3. Building Healthy Soils for Healthy Crops
Feed the soil, not the plant is a foundational principle of organic soil management but what does this really mean? Joel Gruver of Western Illinois University and Lori Hoagland of Purdue University will discuss practical applications to improve soil structure, nutrient cycling and ultimately crop health and productivity. Case studies of successful organic row crop, orchard and vegetable farms will be used to showcase “feed the soil strategies” in action.
This course will take you through the fascinating physical, biological and chemical interactions of a living soil. Learning the characteristics of soil will help you identify what types are present on your farm as well as help you develop management strategies to improve soil health and increase crop productivity. You will learn that some soils may have limiting factors that may not be mitigated by your activities.
Joel and Lori are planning many hands-on activities, helping you feel and see various soil structural properties, estimate organic matter content, and test for pH, electrical conductivity and microbial activity. They’ll present an online resource you can use to determine the various soils on your farm, leading you to plan for optimal production for those soil types. They’ll also cover other online tools to help you choose cover crops and estimate nutrient availability from organic amendments for optimal production scenarios.
There will be a basic overview of the biological life present in the soil and its role in crop and environmental health. This will include examples of how soil biological life impacts nutrient cycling, carbon sequestration and pathogen dynamics. Soil management practices, such as building organic matter, reducing soil erosion and soil tillage, incorporating cover crops and augmenting soils with composts, manures, mulches and microbial inoculants, can influence microbial activity and diversity, and impact soil tilth and crop productivity.

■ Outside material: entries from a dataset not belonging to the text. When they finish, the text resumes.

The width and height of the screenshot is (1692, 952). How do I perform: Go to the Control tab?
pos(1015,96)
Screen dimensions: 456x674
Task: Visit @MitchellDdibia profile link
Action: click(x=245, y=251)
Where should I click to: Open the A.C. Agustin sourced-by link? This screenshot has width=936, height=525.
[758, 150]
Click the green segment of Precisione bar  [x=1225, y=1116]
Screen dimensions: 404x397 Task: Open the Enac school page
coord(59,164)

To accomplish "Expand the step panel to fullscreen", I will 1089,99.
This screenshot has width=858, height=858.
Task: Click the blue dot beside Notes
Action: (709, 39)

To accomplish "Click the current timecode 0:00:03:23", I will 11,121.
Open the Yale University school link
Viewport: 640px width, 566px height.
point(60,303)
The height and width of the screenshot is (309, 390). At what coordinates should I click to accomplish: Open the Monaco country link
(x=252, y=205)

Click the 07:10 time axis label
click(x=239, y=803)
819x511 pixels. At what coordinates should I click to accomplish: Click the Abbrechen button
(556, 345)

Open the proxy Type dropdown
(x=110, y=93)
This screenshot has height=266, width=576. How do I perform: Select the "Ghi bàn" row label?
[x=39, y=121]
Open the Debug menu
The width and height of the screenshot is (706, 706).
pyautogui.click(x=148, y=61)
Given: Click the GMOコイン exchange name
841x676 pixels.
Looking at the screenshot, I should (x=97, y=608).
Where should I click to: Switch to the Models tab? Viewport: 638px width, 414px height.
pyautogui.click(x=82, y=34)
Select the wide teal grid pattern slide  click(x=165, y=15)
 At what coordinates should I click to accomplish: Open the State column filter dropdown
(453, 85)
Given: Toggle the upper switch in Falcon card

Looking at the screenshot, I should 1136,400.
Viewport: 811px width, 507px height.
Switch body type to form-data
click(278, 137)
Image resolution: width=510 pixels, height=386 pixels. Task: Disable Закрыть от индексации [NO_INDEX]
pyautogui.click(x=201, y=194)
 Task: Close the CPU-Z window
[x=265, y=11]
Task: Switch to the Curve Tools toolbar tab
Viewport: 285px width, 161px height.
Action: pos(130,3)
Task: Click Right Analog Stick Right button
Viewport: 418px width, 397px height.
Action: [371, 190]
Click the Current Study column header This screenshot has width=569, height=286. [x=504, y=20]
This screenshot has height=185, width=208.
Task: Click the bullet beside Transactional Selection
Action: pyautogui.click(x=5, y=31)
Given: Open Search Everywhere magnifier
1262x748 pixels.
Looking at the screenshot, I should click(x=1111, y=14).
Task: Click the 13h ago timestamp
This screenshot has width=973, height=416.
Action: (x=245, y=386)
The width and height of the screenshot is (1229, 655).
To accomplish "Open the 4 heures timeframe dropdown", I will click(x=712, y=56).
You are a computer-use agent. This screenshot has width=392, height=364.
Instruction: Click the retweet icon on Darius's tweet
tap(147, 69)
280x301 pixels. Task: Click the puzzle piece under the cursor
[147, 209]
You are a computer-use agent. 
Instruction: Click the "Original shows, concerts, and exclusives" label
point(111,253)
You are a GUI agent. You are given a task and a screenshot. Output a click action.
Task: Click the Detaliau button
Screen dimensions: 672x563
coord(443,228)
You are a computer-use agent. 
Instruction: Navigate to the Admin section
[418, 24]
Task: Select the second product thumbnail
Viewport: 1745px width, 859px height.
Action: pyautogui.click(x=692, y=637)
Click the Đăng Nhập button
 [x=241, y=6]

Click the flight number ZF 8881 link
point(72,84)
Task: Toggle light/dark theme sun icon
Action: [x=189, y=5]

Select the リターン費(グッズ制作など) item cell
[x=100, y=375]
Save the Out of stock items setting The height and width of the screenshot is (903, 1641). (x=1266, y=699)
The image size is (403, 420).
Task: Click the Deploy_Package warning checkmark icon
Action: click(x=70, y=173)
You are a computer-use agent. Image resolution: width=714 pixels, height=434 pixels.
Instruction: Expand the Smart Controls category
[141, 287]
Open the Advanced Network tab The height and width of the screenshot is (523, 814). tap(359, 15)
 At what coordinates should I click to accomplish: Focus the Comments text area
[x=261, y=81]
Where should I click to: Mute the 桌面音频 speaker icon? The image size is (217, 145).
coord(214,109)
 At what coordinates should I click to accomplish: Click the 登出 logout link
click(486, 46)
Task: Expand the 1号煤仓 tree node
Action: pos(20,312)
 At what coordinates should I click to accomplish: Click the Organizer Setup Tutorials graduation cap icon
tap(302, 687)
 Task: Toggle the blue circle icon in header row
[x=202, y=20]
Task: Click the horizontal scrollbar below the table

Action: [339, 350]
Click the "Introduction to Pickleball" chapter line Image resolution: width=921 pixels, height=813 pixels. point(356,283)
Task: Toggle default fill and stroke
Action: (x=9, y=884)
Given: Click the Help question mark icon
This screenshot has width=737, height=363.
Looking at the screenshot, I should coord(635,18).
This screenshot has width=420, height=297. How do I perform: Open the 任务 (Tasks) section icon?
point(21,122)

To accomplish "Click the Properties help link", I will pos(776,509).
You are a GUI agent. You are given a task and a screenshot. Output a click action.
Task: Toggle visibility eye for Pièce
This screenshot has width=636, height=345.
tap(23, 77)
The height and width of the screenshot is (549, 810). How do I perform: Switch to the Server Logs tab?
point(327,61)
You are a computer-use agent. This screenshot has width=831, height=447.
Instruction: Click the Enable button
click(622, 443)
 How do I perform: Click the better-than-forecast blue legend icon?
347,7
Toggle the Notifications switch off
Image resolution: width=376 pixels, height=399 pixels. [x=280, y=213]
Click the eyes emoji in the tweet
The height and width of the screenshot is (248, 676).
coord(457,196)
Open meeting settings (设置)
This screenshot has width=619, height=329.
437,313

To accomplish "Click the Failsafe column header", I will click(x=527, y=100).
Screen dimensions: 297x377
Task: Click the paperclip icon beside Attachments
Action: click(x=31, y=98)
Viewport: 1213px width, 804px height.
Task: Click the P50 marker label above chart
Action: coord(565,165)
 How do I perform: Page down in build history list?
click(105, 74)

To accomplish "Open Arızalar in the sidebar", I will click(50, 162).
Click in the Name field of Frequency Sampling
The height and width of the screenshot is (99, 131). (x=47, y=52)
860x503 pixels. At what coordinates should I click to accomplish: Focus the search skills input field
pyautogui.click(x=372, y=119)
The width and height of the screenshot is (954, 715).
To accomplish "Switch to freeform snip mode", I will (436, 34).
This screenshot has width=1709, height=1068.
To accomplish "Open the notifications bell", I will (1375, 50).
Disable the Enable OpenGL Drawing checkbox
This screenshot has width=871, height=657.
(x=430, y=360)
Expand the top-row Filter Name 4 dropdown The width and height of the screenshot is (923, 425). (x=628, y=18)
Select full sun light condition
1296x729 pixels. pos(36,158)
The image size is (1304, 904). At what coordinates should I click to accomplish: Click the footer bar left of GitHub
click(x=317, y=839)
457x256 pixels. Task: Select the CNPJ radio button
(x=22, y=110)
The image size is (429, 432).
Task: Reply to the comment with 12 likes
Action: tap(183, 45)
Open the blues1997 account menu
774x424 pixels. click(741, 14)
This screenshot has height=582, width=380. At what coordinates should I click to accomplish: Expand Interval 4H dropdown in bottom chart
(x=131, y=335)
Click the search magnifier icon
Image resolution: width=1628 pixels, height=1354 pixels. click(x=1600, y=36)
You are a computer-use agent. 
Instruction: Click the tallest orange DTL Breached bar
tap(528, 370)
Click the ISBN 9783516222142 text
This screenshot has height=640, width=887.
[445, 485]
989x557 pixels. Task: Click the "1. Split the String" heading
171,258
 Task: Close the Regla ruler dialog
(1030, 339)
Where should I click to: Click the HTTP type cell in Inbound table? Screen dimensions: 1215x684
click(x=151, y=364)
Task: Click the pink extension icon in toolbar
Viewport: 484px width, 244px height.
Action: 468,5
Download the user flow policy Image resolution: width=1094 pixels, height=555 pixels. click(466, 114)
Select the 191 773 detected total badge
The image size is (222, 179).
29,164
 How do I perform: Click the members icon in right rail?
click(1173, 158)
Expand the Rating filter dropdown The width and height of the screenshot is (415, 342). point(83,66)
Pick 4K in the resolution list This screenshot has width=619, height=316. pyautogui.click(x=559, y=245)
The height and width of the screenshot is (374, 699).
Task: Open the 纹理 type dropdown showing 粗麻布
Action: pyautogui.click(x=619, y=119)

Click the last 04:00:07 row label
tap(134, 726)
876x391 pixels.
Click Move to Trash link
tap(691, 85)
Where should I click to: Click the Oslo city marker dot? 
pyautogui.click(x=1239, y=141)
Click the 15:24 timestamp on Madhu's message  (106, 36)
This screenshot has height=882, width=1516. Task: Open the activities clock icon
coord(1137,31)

Effective management of nutrients is essential not only for achieving optimal crop nutrition, but also for reducing pest and disease problems that might be caused by nutrient imbalances. Crop nutrient requirements, impact of pH on nutrient availability, and use of soil and plant tissue tests to determine optimal soil fertility management will be covered. Avoiding pest and disease problems through proper nutrient management as well as crop rotations, use of cover crops, intercropping, improving drainage and organic amendments will be provided through various examples and discussion. An overview of how to conduct on-farm research trials and evaluate soil health on the farm will also be provided to help participants identify best management practices. A booklet full of additional resources and references will be provided that you can refer to throughout the year, and reflect on what you learned and experienced during this course.